Exercise aim - Each line of the data that mentions the string "Switch" needs to be identified and copied.

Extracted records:
- - - - -

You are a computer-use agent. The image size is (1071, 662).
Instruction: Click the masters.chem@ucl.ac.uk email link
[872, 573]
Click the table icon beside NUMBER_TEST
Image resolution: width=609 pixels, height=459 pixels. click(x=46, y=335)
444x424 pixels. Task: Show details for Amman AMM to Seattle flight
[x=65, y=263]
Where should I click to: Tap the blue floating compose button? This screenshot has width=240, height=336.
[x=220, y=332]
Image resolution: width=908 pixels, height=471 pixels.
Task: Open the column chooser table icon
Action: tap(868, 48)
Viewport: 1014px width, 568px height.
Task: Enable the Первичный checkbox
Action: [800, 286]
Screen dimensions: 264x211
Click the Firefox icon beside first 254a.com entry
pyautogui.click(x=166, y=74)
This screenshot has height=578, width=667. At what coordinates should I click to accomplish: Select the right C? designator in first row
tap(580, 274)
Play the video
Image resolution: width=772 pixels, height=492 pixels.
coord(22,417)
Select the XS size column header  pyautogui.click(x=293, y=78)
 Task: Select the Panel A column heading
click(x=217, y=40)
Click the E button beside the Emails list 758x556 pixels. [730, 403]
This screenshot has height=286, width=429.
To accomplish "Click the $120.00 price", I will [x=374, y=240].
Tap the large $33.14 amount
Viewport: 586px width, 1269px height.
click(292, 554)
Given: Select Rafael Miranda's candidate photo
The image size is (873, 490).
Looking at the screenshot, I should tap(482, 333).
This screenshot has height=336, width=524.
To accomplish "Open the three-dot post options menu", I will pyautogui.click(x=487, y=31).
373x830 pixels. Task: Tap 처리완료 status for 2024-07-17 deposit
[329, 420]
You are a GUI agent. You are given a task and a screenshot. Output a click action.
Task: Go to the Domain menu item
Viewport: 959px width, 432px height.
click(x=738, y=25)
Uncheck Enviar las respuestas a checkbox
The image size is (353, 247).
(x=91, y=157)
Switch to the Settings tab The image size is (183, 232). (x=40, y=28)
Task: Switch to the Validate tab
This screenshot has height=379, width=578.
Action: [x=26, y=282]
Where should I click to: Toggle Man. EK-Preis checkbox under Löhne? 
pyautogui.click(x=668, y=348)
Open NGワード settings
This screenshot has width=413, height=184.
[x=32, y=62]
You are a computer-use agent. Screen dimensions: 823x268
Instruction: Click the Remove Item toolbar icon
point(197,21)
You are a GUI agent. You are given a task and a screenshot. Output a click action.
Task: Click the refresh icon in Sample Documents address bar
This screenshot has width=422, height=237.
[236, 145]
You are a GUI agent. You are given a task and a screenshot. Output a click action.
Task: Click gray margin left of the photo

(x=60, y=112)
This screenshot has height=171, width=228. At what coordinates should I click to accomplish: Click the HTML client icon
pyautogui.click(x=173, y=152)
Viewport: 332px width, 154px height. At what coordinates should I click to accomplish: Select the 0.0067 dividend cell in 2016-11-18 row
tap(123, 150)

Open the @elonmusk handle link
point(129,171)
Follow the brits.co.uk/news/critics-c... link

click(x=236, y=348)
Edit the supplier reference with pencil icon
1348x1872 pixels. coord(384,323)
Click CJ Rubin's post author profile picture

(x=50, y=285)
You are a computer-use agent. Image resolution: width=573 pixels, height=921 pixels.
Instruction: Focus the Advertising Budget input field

- - - - -

Exercise result -
Switch to the Settings tab The image size is (183, 232). (x=40, y=28)
Task: Switch to the Validate tab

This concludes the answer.